Rares sont les films à tenter une plongée si profonde dans l’intériorité humaine que le court métrage À perdre haleine, réalisé par Léa Krawczyk. Dépeignant la trajectoire isolée d’un violoncelliste de profession, ce film d’animation emploie les tons de couleur bleue pour révéler les affres d’une âme perturbée. La tension dramatique s’y renforce à mesure que se déploie une situation banale : à l’approche d’un concert (son premier ?), un musicien se bat contre lui-même pour calmer ses angoisses. Mais, dès le début du film, rien n’indique que la pression redescendra ; au contraire, plus le film avance, plus les choses se tendent, mettant le spectateur dans l’attente de savoir si l’intégration à l’orchestre s’établira finalement et si la musique pourra enfin jaillir. La réalisatrice propose un film en forme de parenthèse, commençant par une fin de nuit et se terminant par un possible début de concert. Un entre-deux où une terreur cauchemardesque s’empare littéralement du personnage, lequel processus est rendu dans un style radical (obscurité des fonds, traits fins, jeu entre les lignes droites de l’espace et les lignes courbes des corps), excluant toute figuration simpliste ou réaliste. L’animation, au contraire, y joue une fonction d’indice, excluant la référence au réel pour tenter de saisir par le mouvement des formes une chose a priori non représentable : l’inquiétude.

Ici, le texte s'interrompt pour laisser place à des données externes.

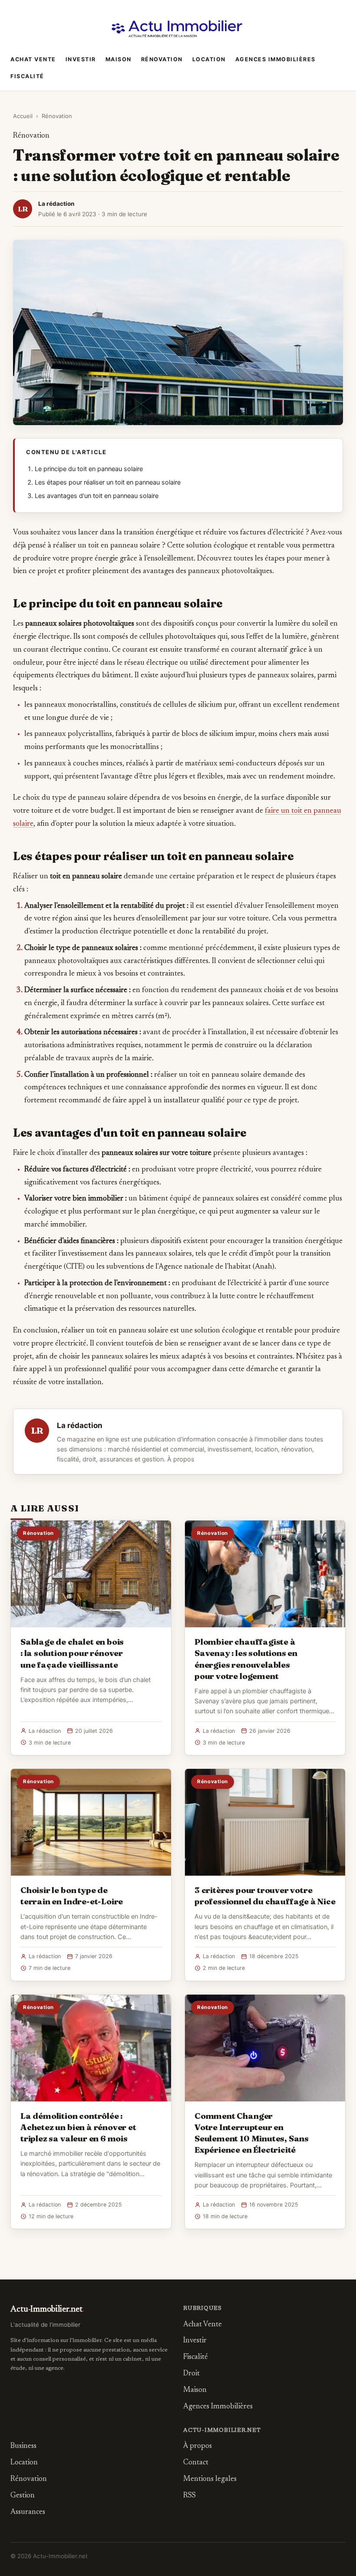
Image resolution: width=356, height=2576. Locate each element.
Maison (118, 59)
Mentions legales (210, 2479)
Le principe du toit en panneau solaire (89, 469)
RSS (189, 2496)
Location (209, 59)
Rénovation (162, 59)
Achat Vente (33, 59)
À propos (180, 1459)
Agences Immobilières (275, 59)
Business (23, 2446)
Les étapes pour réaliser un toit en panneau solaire (108, 482)
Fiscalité (27, 76)
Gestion (22, 2496)
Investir (81, 59)
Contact (195, 2463)
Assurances (27, 2512)
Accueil (23, 115)
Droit (191, 2374)
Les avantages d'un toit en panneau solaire (96, 496)
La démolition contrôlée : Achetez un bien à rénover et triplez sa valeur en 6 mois (78, 2127)
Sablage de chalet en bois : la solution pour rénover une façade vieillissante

Film de fin d’études réalisé à l’école de la Poudrière à Valence, ce joyau d’animation donne une nouvelle preuve de l’exceptionnelle maîtrise plastique de la jeune réalisatrice. Après L’amoureuse (adaptation sublime du poème d’Éluard), À perdre haleine poursuit la modalité qui consiste à dissoudre la dimension factuelle dans la dimension onirique. Le lyrisme rejoint ici le crépusculaire, des éclats orange et vert venant parfois casser la noirceur générale. Mobilisant des métaphores simples (par exemple, un nœud-papillon comme signe d’un étranglement et d’un engloutissement), il accorde surtout un rôle fascinant au motif des yeux, les globes oculaires représentant la paranoïa née de la crainte du jugement. Son fond sonore, composé de bourdonnements et de râles, permet de rendre compte de la distanciation moins sociale qu’existentielle ressentie par l’être désorienté. Léa Krawczyk livre la vision singulière d’un monde peuplé d’ombres ; un fond, un tréfonds, un univers de secrets indicibles, au sein duquel un corps sans nom, dont il ne reste que les contours arrondis et poreux, rôde parmi des présences souvent antipathiques. Autant de caractéristiques qui placent le film dans la lignée d’un cinéma d’animation vu comme un laboratoire des peurs les plus archaïques et dont le Polonais Piotr Dumała est l’un des inspirateurs.

Mathieu Lericq

Réalisation : Léa Krawczyk. Animation : Rémy Schaepman et Léa Krawczyk. Montage : Sylvie Perrin.
Son et musique originale : Pierre Oberkampf. Production : La Poudrière.